Mr. Ecclestone dismissed safety concerns saying that there is “nothing happening in Bahrain. . . it’s all very quiet and peaceful.”
A couple of hours after that fateful statement, less than a dozen protesters were injured by riot police, a hunger strike in front of the U.S. embassy in Bahrain continued and other incidents occurred.
Human rights organizations including Amnesty International have criticized the Grand Prix as an attempt to cover up the recent political instability and give the world the impression that the conflict in Bahrain is over.
In November, FIA’s president Jean Todt met with members of Parliament, the Crown Prince Salman bin Hamad bin Isa Al Khalifa and others to discuss the possibility of holding a 2012 Bahrain Grand Prix after organizers called it off last year due to clashes between the authorities & protesters.

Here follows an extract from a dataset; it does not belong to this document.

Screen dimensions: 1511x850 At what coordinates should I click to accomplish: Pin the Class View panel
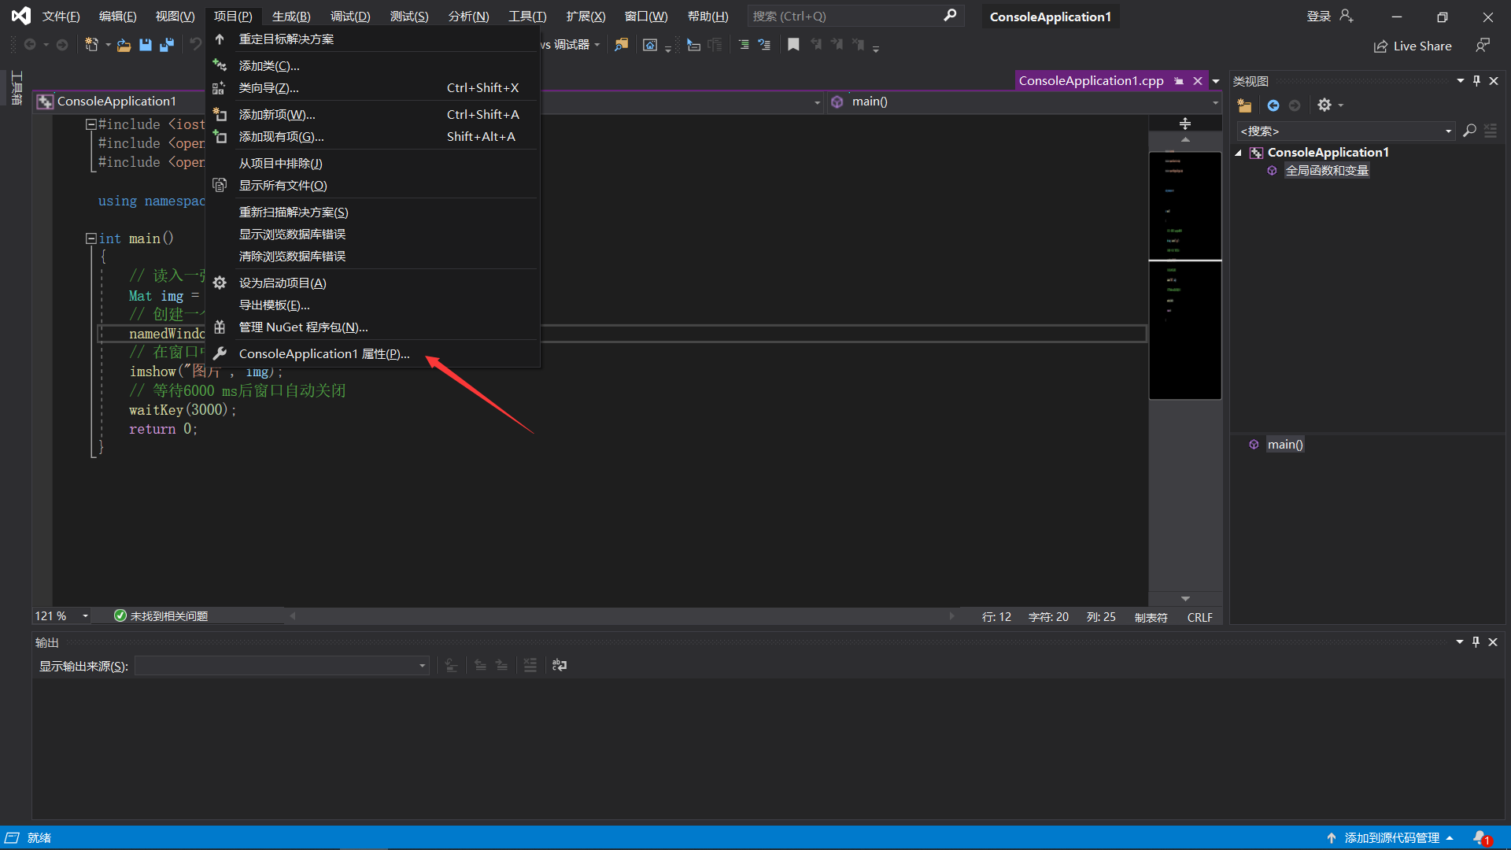pos(1476,81)
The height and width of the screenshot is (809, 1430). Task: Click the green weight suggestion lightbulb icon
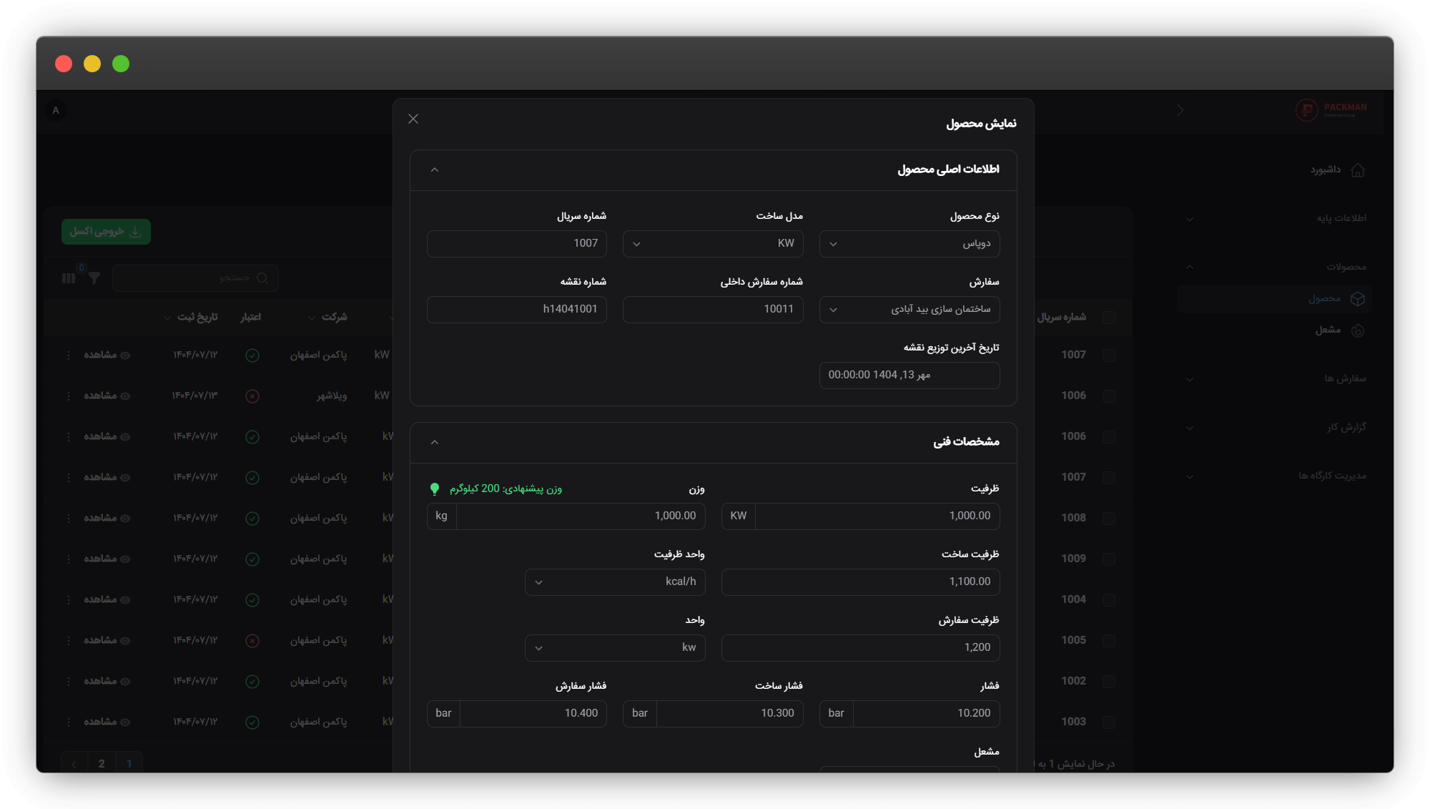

The pressure to call off the Grand Prix in Bahrain this year was extreme especially considering the conflict in Bahrain between Shi’ites who want greater political representation and the Saudi Arabia-backed Sunni royal family in power is ongoing.
The conflict also runs deeper on both a political and religious level primarily between the Sunni and Shi’ite communities.
Since the start of the protests on February 14, 2011, more than 70 people have died and thousands more injured as a result of getting hit by bullets, tear gas & bird shots. Some dead even by torture.
Hosting a Grand Prix would be economically good for Bahrain which has scared off investors and tourists in the past year but moral implications of hosting the event have been the topic of discussion among many Bahrainis online.
As for the Grand Prix drivers, they, according to the FIA, have accepted to drive in Bahrain without “any complaint”.